There is an error of approximately 15%, with correlations being too large at values of 1.059 and a confidence interval of 0.903 to 1.125. The Reynolds number exponent obtained from the regression is similar to the exponent from the Dittus-Boelter correlation, though it has a large confidence interval and an error of approximately 30%.

We used MATLAB to calculate the convergence index for the Nusselt number at the bottom, wall, and total, with a decreasing trend identified in all values. The GCI results with a 20-second mixing time were 8% for the Nusselt number at the bottom, 12% for the wall, and 21.07% for the total.

4. Conclusions

Using the SST k–ω turbulence model with the Kato-Launder correction and the sliding mesh approach, heat transfer was analyzed in a stirred vessel with a draft tube at various rotation speeds ranging from 200 to 900 RPM. The sliding mesh approach was assumed to provide higher accuracy than the moving reference frame (MRF) approach, with mesh modification in ANSYS Fluent employed to improve mesh quality.

A grid independence study determined the appropriate time range for the simulations. It was observed that the grid convergence index (GCI) exhibited an oscillatory trend with non-decreasing amplitude. Consequently, a suitable GCI value could not be reliably evaluated based on the entire simulation duration, which ranges from 3 to 5 days with a time step of 0.01 seconds.

The correlation for the mean Nusselt number was evaluated for the bottom, the wall, and the total. The Dittus-Boelter correlation was compared using nonlinear regressions in MATLAB, and the respective coefficients were determined.

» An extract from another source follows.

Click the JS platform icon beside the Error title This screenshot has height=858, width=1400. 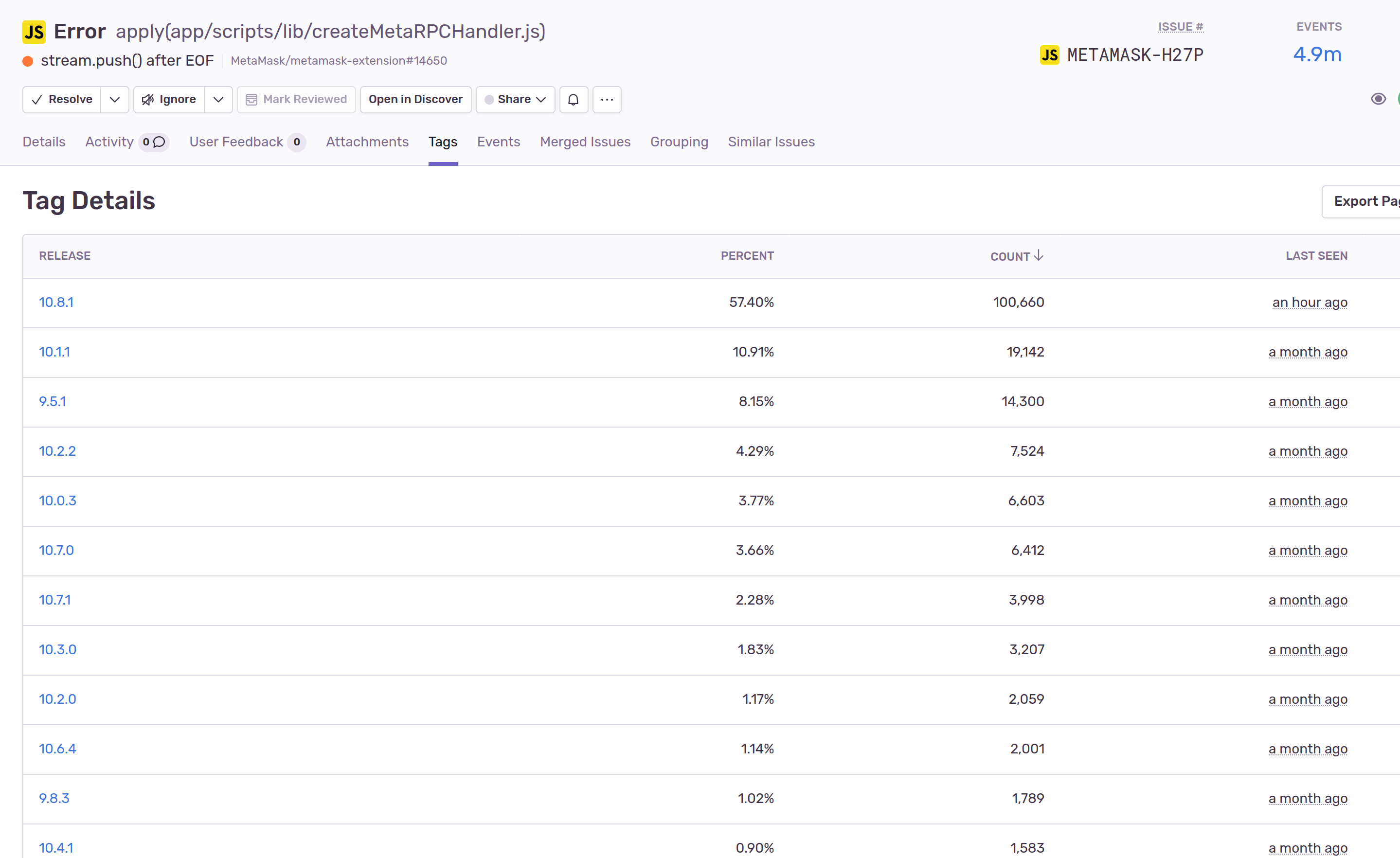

Local Nusselt number values were evaluated at the vessel's bottom and wall. At the bottom, a peak occurs where r/d is approximately 1. On the wall, the highest value is near the corner, where y/H is close to 0.

The previous simulations were compared with the mean Nusselt number values results obtained using the Moving Reference Frame (MRF) approach. Similar Nusselt number values were found in both cases, specifically within the Reynolds number range of 3000 to 4000.

The influence of simulation time on the accuracy of results was evaluated using an approach similar to the grid convergence study. The difference in accuracy between the actual and extrapolated values for the 20-second mixing time was 8% at the bottom and 12% at the wall.

The Sliding Mesh approach requires a much smaller time step to obtain more accurate results. However, repeating the simulations with a more minor time step was impossible due to the high computational requirements.

Increasing the mixing time could increase the accuracy of the results, albeit at the cost of extended simulation time. A correction to eliminate the temperature increase of the liquid in the vessel would be necessary when this effect cannot be neglected, as demonstrated in the study by Chakravarty A. [24].

Some different turbulence models could be employed to perform new simulations and compare the results with those obtained in the present work. Furthermore, it would be possible to reach more accurate results using a more minor time step in the sling mesh approach. All of these improvements must be applied in future analysis.